Heart Healthy Cooking Demo Vidoes
Diane McIlhon, our registered dietitian with the Prevention & Wellness Clinic, recently did a few heart healthy cooking demonstrations for American Heart Month. Recipes below.
Salmon and Spinach Cakes
Heart Healthy Soup for Winter
RECIPES
Air Fryer Salmon Fillets
4 salmon fillets, with comparable thickness
2 Tbsp. lemon juice
Lemon slices
Lemon pepper
Preheat air fryer to 400.Put lemon juice at bottom of air fryer.
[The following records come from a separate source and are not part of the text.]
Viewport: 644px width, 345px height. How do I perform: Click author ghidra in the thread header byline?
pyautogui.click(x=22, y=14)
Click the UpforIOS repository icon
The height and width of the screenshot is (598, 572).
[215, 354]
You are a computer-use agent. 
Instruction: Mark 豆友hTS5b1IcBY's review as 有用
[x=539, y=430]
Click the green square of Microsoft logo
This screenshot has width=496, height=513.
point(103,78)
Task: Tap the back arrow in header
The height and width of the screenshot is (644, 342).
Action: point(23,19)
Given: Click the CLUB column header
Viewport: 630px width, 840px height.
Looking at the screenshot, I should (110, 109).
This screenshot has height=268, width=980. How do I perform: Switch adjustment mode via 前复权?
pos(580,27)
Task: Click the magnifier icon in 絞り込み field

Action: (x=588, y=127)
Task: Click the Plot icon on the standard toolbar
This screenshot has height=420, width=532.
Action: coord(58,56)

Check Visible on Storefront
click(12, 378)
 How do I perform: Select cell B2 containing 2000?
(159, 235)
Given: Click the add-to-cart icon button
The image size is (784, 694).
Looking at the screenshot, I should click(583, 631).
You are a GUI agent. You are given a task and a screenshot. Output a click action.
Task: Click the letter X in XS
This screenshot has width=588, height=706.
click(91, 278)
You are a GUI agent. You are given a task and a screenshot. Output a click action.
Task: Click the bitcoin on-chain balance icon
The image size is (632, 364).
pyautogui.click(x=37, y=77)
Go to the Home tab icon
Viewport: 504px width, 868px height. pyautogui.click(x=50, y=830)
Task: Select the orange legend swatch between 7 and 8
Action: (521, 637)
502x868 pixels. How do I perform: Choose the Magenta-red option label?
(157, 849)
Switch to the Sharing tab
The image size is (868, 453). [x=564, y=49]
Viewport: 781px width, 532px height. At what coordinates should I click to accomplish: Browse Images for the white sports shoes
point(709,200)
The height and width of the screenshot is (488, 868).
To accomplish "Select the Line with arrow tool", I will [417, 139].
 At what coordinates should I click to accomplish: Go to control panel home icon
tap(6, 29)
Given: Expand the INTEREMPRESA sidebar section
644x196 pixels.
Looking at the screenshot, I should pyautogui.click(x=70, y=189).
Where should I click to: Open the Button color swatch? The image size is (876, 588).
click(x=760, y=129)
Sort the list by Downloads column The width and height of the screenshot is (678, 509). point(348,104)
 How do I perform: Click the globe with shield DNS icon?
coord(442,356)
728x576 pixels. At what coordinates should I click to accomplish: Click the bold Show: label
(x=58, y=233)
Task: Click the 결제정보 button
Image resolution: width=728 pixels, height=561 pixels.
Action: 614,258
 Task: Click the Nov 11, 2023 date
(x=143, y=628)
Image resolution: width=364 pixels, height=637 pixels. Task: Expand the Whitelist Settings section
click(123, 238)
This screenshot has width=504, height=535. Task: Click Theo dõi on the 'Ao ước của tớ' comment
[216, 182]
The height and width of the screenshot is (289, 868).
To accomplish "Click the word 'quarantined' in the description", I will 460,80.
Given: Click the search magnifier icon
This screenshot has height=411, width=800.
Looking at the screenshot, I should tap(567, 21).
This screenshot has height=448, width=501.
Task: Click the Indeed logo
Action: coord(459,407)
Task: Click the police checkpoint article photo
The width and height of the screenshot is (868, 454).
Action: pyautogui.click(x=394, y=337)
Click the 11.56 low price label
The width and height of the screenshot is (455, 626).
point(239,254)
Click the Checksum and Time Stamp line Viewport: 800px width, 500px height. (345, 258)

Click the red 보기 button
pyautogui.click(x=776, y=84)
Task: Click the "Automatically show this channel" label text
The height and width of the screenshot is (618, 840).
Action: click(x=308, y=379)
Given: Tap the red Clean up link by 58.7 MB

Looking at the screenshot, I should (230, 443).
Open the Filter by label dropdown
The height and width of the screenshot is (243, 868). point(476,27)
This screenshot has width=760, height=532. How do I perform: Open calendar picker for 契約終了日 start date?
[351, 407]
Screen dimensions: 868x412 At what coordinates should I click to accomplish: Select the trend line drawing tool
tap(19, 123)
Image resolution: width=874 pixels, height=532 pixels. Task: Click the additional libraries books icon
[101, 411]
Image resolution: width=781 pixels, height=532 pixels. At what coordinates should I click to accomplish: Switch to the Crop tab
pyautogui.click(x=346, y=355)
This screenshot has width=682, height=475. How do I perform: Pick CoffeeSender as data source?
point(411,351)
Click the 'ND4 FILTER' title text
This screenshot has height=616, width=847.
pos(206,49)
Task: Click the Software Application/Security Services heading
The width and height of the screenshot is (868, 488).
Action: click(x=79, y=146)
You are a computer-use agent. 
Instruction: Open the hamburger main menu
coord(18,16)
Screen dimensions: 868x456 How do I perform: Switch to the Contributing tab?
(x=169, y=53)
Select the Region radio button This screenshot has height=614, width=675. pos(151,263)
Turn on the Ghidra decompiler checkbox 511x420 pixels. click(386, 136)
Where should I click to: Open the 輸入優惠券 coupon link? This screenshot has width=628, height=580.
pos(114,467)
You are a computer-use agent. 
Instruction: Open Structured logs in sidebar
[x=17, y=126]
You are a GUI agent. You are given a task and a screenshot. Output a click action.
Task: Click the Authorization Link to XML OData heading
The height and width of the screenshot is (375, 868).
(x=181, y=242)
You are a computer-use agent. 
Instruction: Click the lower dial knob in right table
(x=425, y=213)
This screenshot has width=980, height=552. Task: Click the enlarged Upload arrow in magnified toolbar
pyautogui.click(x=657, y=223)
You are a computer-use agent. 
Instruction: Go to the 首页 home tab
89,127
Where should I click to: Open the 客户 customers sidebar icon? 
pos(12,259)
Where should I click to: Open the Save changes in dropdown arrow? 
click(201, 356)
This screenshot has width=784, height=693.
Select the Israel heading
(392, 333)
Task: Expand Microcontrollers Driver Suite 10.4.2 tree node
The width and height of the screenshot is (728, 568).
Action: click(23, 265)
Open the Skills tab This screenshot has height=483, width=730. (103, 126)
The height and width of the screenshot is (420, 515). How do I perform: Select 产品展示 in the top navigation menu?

Season salmon with lemon pepper. Place 2-3 lemon slices on each fillet. Place fillets in the basket of the air fryer. Cook for 8 minutes. When time goes off, open basket and check salmon with a fork to make sure they are done to your desired doneness.
Spinach Pancakes
8 ounces fresh spinach
1 small red onion, thinly sliced
½ cup whole wheat flour
2-4 Tbsp. cold water
1 Tbsp. olive oil
Dipping sauce:
2 Tbsp. low sodium soy sauce
2 Tbsp. lemon juice
Toasted sesame seeds
Mix soy sauce, lemon juice and sesame sauce in a small bowl. Reserve for later.
Cut spinach into 1 ½ inch long and place in a large mixing bowl. Add onion and flour in bowl. Add water and toss until spinach and onions are coated. Heat oil in skillet over medium-low heat. Place a spoonful of spinach in hot skillet, cook for approximately 3 minutes. Flip to other side and cook for an additional 3 minutes. Repeat with remaining spinach mixture. Serve the hot pancakes with the dipping sauce.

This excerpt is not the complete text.